Word Vectors - Concepts

word vectors
Author

Josef Fruehwald

Published

October 26, 2022

Features

Categorical Features

In linguistics, you’ve probably already encountered our tendency to categorize things using a bunch of features. For example, in Phonology we often categorize phonemes according to “distinctive features.”

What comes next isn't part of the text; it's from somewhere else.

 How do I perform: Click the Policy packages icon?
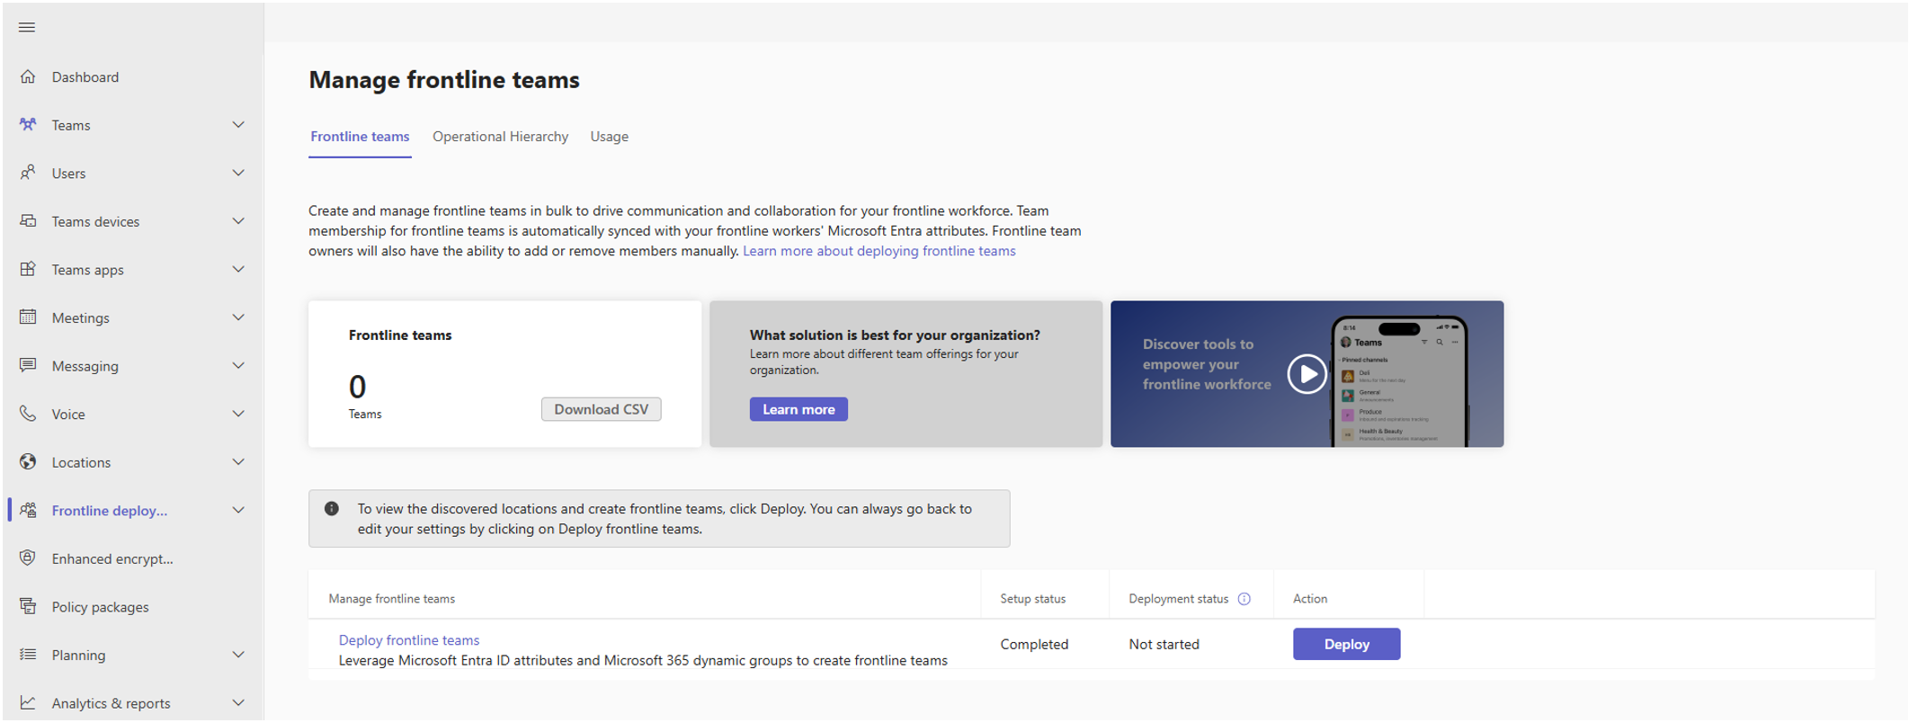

voice continuant LAB COR DORS anterior
p
t
k
b
d
g
f
s
ʃ

More relevant to the topic of word vectors, we could do the same with semantic features and words

domesticated feline
cat
puma
dog
wolf

Numeric Features

Instead of using categorical values for these features, let’s use a numeric score. These represent my own subjective scores for these animals.

domesticated feline
cat 70 100
puma 0 90
dog 90 30
wolf 10 10

The sequence of numbers associated with “cat”, [70, 100], we’ll call a “vector”. A lot of the work we’re going to do with vectors can be understood if we start with two dimensional vectors like this. We can plot each animal as a point in the [domesticated, feline] “vector space”.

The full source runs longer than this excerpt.